Absolutely agree with you.  I feel so sorry for this man and his family, but after one hour of tuition should anyone (or their horse) be put in that position


----------



## La Fiaba (27 October 2011)

What a terrible tragedy, my thoughts go out to his family.

Just wanted to point out that I think the DM report was trying to show that Sgt. Stebbing, a beginner rider, was riding an ex-race horse on a race track, with a crowd of 5000 all cheering etc, which to me sounds like a recipe for disaster. I don't think they were trying to say all ex-racers are crazy.
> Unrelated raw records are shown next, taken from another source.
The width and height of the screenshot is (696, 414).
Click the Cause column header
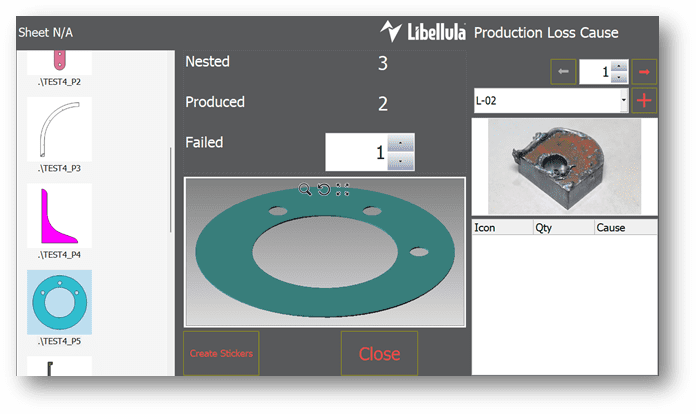624,227
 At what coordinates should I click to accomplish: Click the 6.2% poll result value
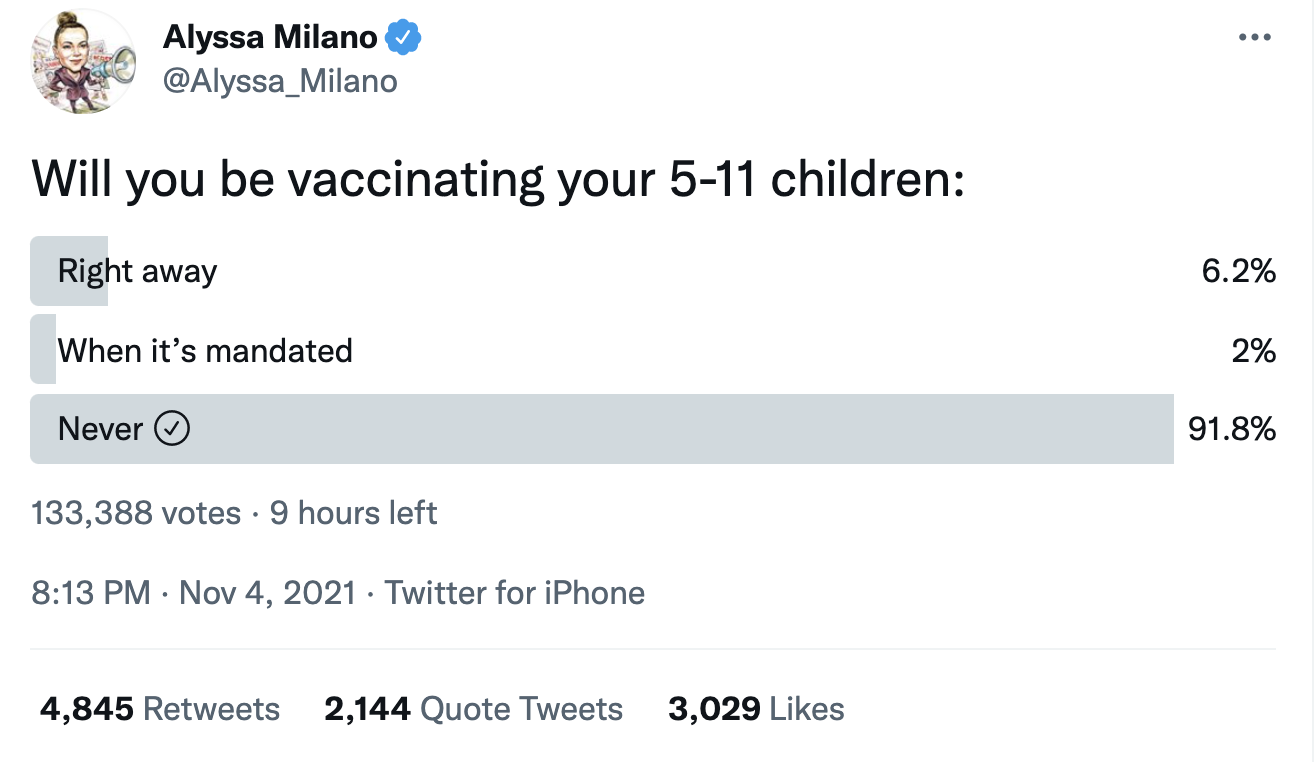pyautogui.click(x=1238, y=271)

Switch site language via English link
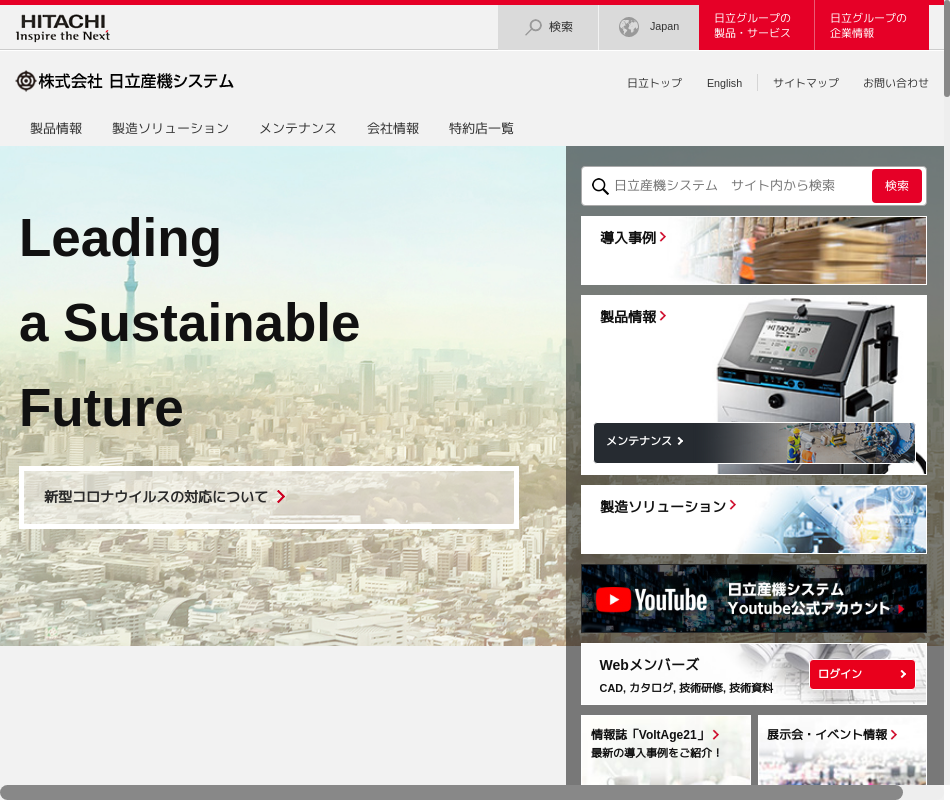[724, 83]
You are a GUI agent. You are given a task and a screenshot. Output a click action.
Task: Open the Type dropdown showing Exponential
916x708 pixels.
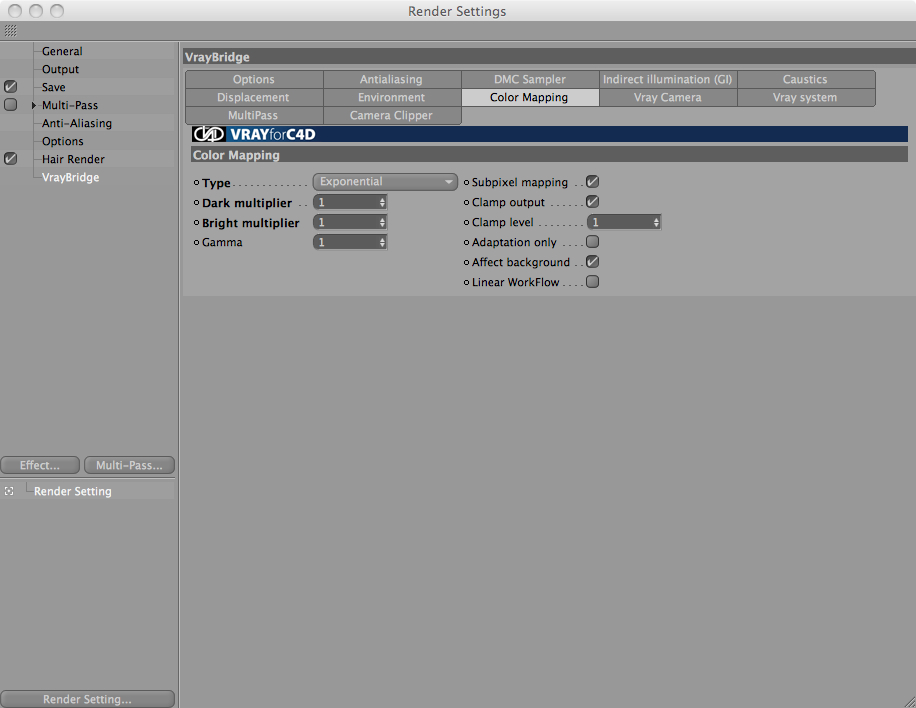[385, 182]
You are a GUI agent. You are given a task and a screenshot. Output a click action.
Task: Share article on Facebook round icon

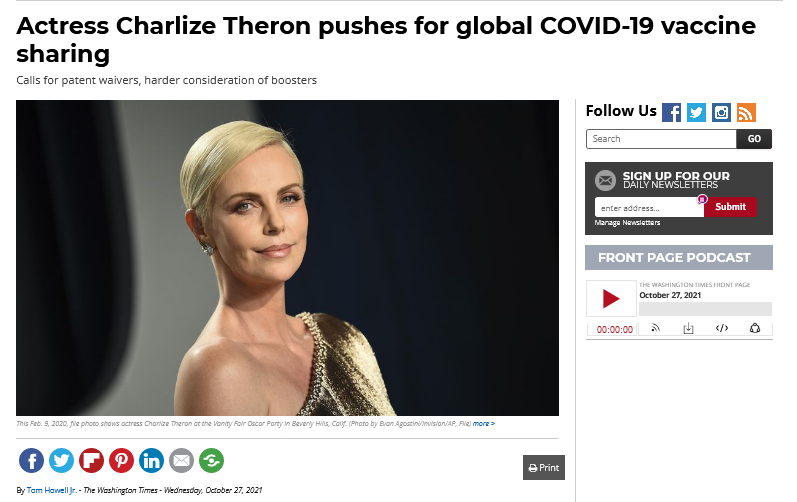pyautogui.click(x=32, y=460)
To be honest I cannot believe the outcome of the inquiry was 'well he probably pulled on the reins so of course the horse was going to go over'. If I had put a complete beginner on my ex-racer in my riding school and put them on the gallops, do you think I would be held accountable if there was an accident? Of course, and rightly so, however in this case HSE has ruled an unforseeable accident. I personally don't agree. Not that any other outcome would have brought Sgt. Stebbing back, sadly.


----------



## kerilli (27 October 2011)

that is utterly tragic. i wouldn't put ANY rider with 1 hour's experience up on any horse in public without someone experienced leading the horse, let alone on an ex-racer - and it is possible to make fairly reliable generalisations about types of horses imho. i've never known an ex-racer that was suitable for a total beginner in such a situation. words fail me.


----------



## henryhorn (28 October 2011)

An hour's lesson?  !!!!
Would anyone for instance attempt to land a plane after just an hour's instruction and having an instructor beside them? I doubt it. 
This was gross misjudgement on someone's assessment of the rider's abilities and the horse's temperament and although nothing can be done now, I hope they use their brains next time.
Of course any horse can rear and get unsettled by a crowd, but there are so many obvious risks here I find it hard to believe anyone sanctioned this. 
His poor family, what a dreadful experience to go through on what should have been a day of great pride. Why on earth wasn't he wearing a point two protector, if ever this was a case for one.....


----------



## JessPickle (28 October 2011)

Horribly Tragic, RIP

To be fair it was mentioned in the article if you read carefully he was in fact being led at the time of the incident, was just a freak accident.  "As Sergeant Stebbing was being led back to the stables after the event"


----------



## Ranyhyn (28 October 2011)

I can only say that I would never put a novice on a retrained performance animal, back in its performance environment.  Be that a novice on a SJer in Olympia, or a racehorse on a racetrack or an eventer at Badminton.
I think there are too many familiar surroundings and feelings and one wrong move from a novice rider (not their fault!) and you have a dangerous situation.  We all know how sensitive horses are about atmosphere, add in their sensitivity to aids, balance etc and then put them back in an environment that their whole being was trained to act a certain way in...well as someone has said I cannot believe this was passed as no-risk.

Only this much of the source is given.